Bohaterowie walczą z dręczącymi ich koszmarami. Jak każda walka, i ta nie jest łatwa.
„Miewam dobre dni i dni trudne, nawet teraz. Nie pozwól tym trudnym wygrać.”
Powyższy cytat każdy z nas powinien wziąć sobie do serca. Przecież o to chodzi w życiu prawda? O podnoszenie się pomimo porażek. O walkę w imię tego co nam drogie. Powiedziałam Wam już na początku, że przeszłam na ciemną stroną mocy. Cóż, polubiłam Rhysandra – cholernie polubiłam Rhysandra. Moje postrzeganie jego postaci zmieniło się o 180 stopni. Trochę skojarzył mi się z Severusem Snapem. Myślę, że każdy, kto pozna jego historie, w mniejszym lub większym stopniu wpadnie w sidła nocy. To bohater tragiczny, bohater, który poświęcił siebie w obronie tego co mu drogie, bohater, który postrzegany jest jako zło wcielone… Jaka jest jednak prawda o księciu Nocy? Czy to rzeczywiście bezwzględny morderca i okrutnik? 

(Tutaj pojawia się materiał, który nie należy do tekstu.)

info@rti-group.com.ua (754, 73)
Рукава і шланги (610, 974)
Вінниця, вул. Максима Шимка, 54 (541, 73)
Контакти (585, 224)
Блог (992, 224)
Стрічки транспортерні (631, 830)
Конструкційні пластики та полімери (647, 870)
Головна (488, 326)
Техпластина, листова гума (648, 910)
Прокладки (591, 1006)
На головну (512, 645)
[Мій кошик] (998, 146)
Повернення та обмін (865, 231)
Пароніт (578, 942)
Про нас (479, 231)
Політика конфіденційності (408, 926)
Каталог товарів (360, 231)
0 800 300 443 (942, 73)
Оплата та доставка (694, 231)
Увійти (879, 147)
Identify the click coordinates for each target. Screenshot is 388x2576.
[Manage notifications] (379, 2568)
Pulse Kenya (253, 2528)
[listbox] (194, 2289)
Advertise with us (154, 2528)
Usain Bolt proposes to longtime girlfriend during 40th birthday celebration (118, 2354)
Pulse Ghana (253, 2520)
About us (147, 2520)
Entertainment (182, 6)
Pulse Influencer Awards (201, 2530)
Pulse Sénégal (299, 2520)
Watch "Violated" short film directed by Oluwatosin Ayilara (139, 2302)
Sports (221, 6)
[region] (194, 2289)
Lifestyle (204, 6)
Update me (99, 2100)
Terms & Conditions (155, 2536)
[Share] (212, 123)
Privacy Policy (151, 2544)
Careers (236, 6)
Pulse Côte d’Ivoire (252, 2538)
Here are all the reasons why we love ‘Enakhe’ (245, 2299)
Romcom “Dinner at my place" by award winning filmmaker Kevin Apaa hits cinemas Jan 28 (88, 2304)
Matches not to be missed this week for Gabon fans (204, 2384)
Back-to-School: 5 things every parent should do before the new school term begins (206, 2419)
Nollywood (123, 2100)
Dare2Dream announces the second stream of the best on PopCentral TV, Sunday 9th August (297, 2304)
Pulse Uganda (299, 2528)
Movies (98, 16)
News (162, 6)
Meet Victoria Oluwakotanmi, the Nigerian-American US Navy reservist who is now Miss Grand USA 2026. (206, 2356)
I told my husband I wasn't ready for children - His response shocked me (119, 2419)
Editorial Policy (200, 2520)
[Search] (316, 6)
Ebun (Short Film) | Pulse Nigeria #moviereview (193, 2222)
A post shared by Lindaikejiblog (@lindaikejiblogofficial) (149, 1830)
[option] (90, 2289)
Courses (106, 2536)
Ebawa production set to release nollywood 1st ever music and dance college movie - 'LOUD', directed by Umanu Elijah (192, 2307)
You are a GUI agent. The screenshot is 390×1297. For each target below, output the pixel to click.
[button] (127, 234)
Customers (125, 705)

Nasza kochana Feyra natomiast się zmieniła. (I nie, nie mam tu na myśli tylko fizycznych zmian.) Nie mamy jej się co dziwić prawda? Dziewczyna sporo wycierpiała (w sumie więcej wycierpieć nie mogła, w końcu przecież umarła w tym przeklętym pałacu Amaranthy), a na dodatek musiała przywyknąć do nowej roli – narzeczonej księcia. Cóż, brzmi dumnie, ale czy jest tak pięknie, bajkowo, kolorowo? Tego Wam nie zdradzę, bo jaką mielibyście wtedy frajdę z czytania tej książki?! (No dobra, mielibyście, ale mimo wszystko będę trzymać język za zębami.)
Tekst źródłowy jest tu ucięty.